Collected data entries
————

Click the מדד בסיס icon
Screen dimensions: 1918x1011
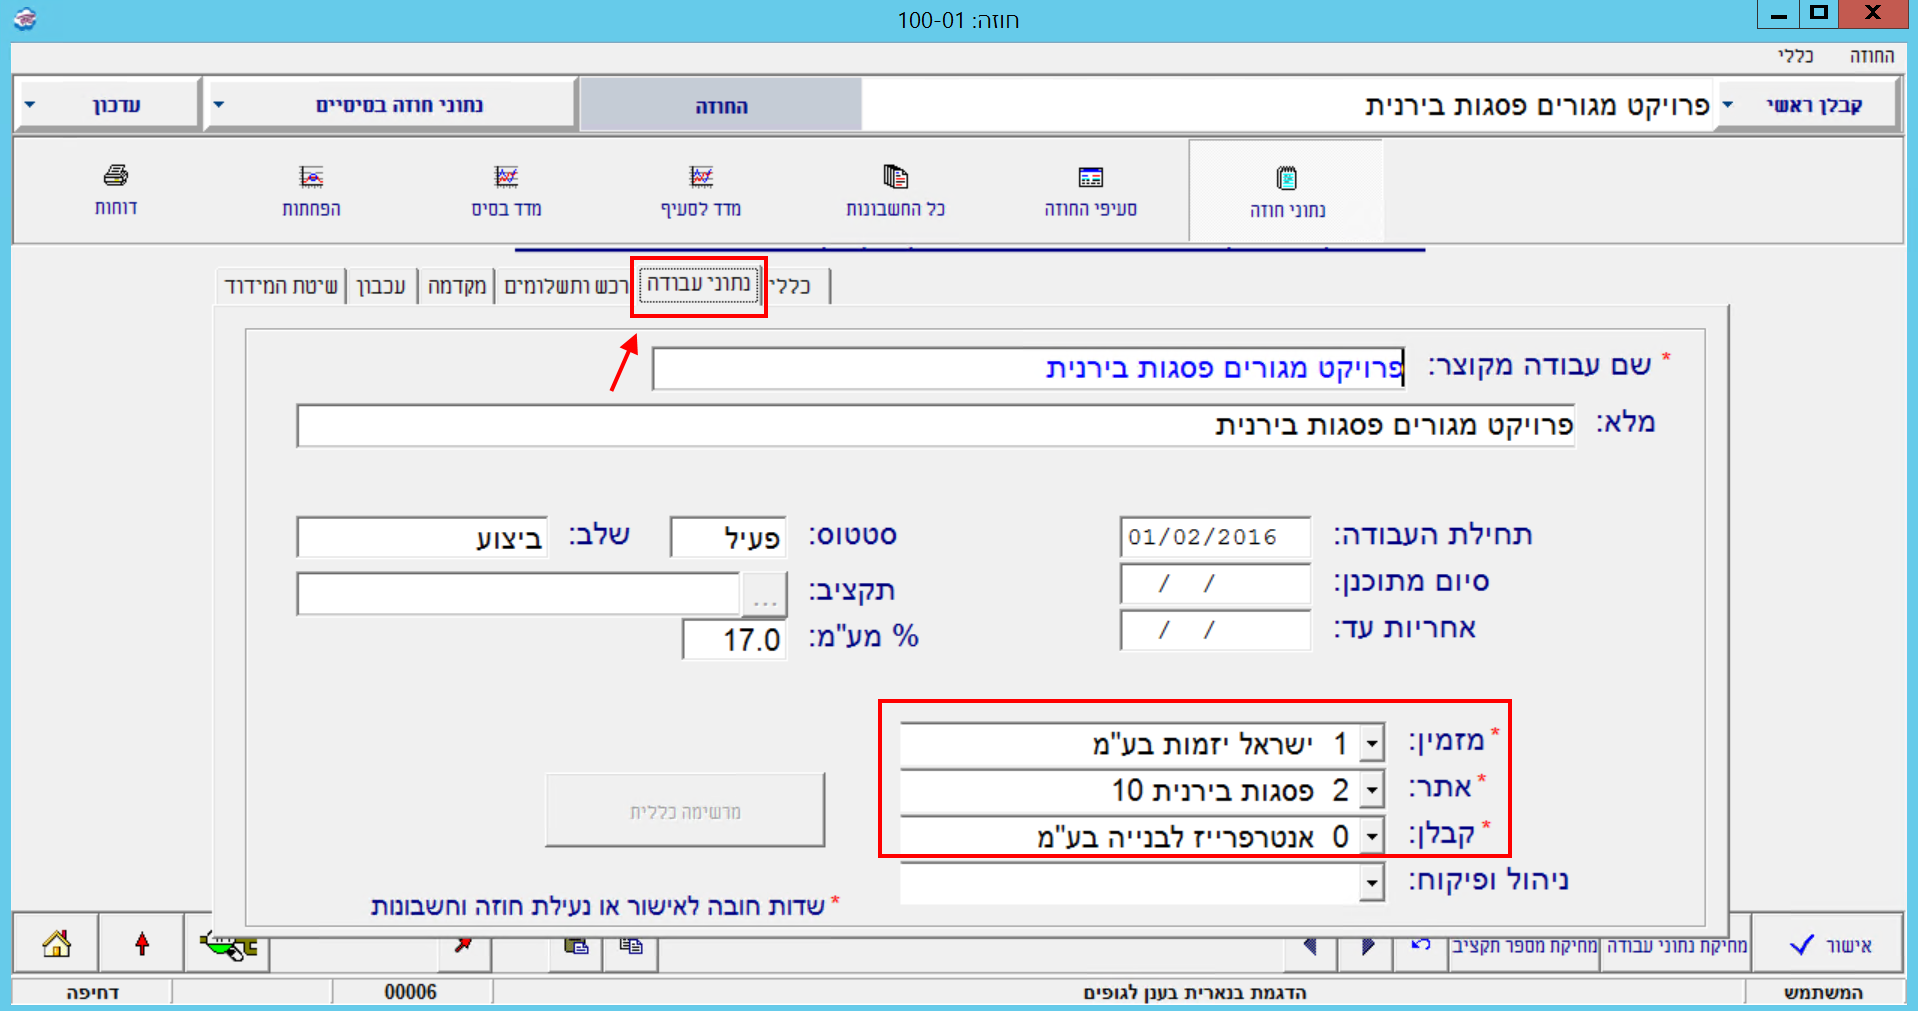click(x=506, y=178)

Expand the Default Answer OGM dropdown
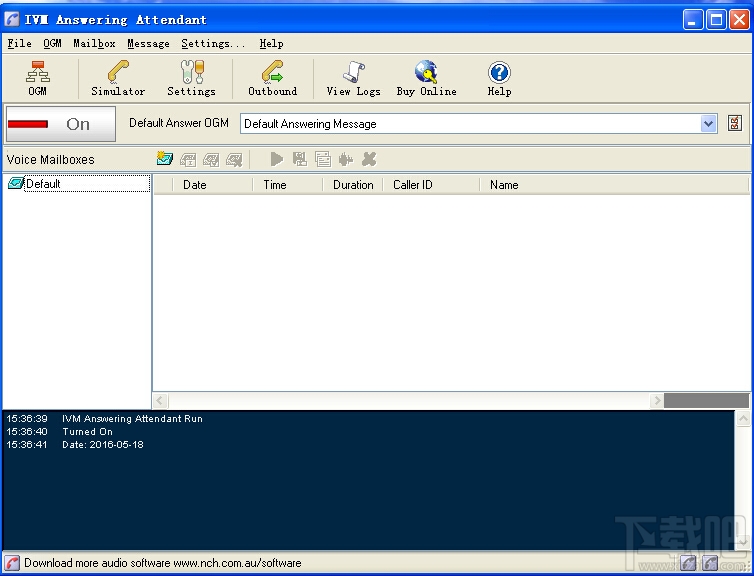(709, 124)
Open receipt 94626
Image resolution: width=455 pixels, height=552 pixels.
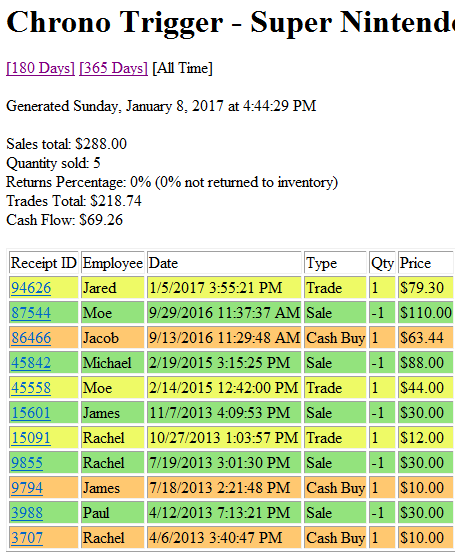pyautogui.click(x=31, y=288)
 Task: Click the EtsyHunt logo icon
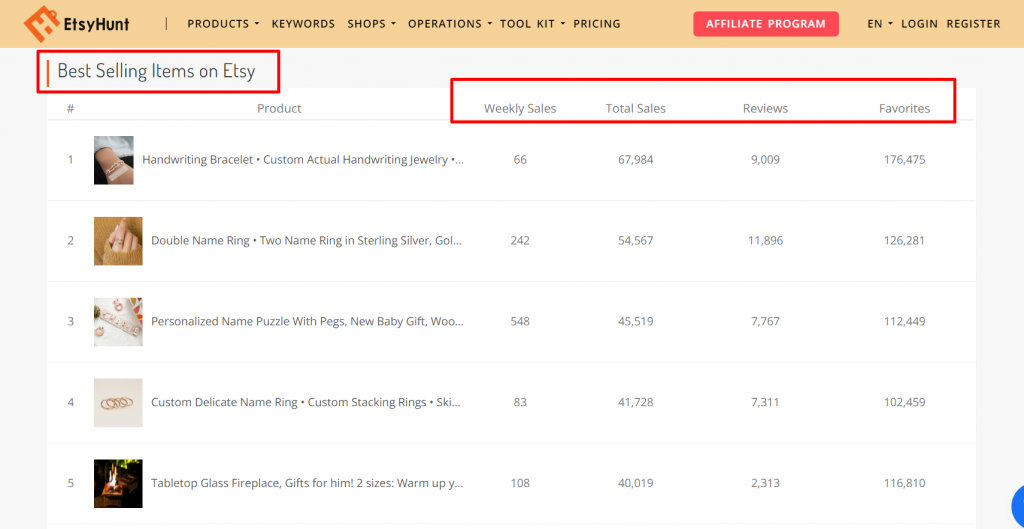pos(42,24)
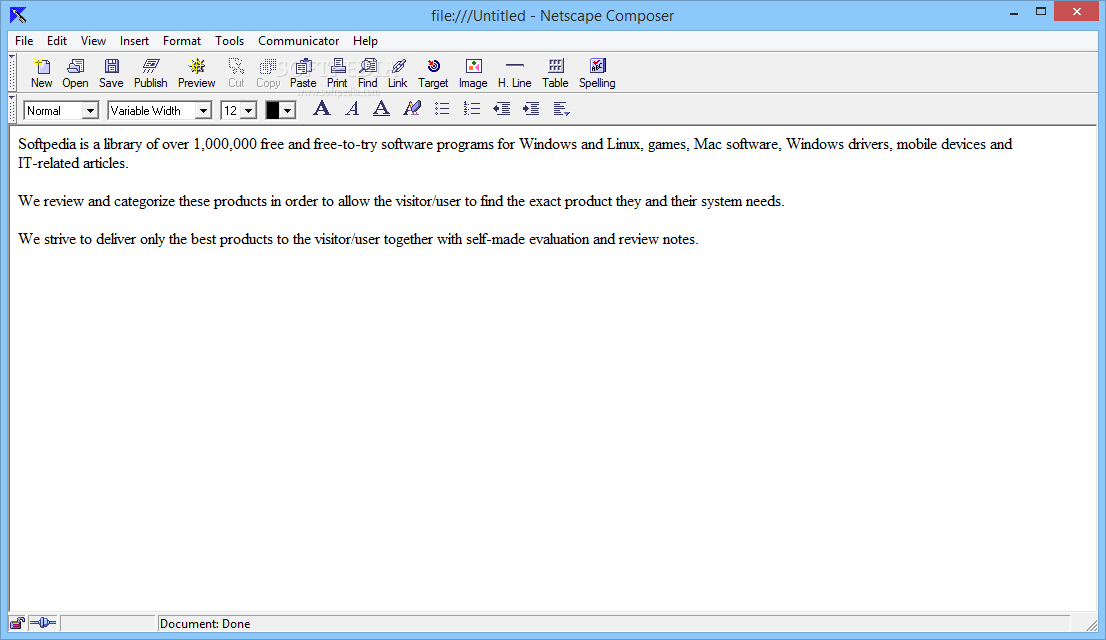
Task: Paste clipboard contents into the document
Action: tap(302, 71)
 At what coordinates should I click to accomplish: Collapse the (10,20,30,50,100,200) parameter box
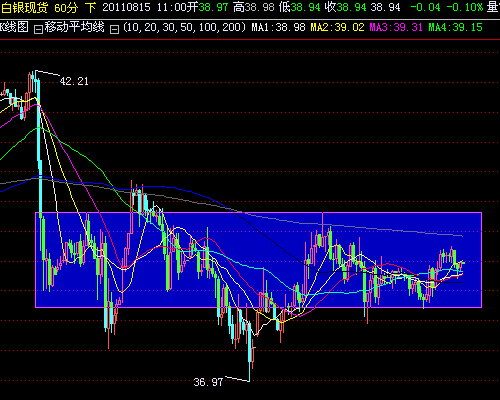(115, 29)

————

→ DESCRIPTION OF THE TASK
Exactly as written, reproduce all of the entries while dropping the pictures.

→ TASK SOLUTION
Click the מדד בסיס icon
Screen dimensions: 1918x1011
click(x=506, y=178)

Expand the Default Answer OGM dropdown
(709, 124)
Open receipt 94626
Image resolution: width=455 pixels, height=552 pixels.
pyautogui.click(x=31, y=288)
 Task: Click the EtsyHunt logo icon
pos(42,24)
Task: Paste clipboard contents into the document
Action: tap(302, 71)
 At what coordinates should I click to accomplish: Collapse the (10,20,30,50,100,200) parameter box
(115, 29)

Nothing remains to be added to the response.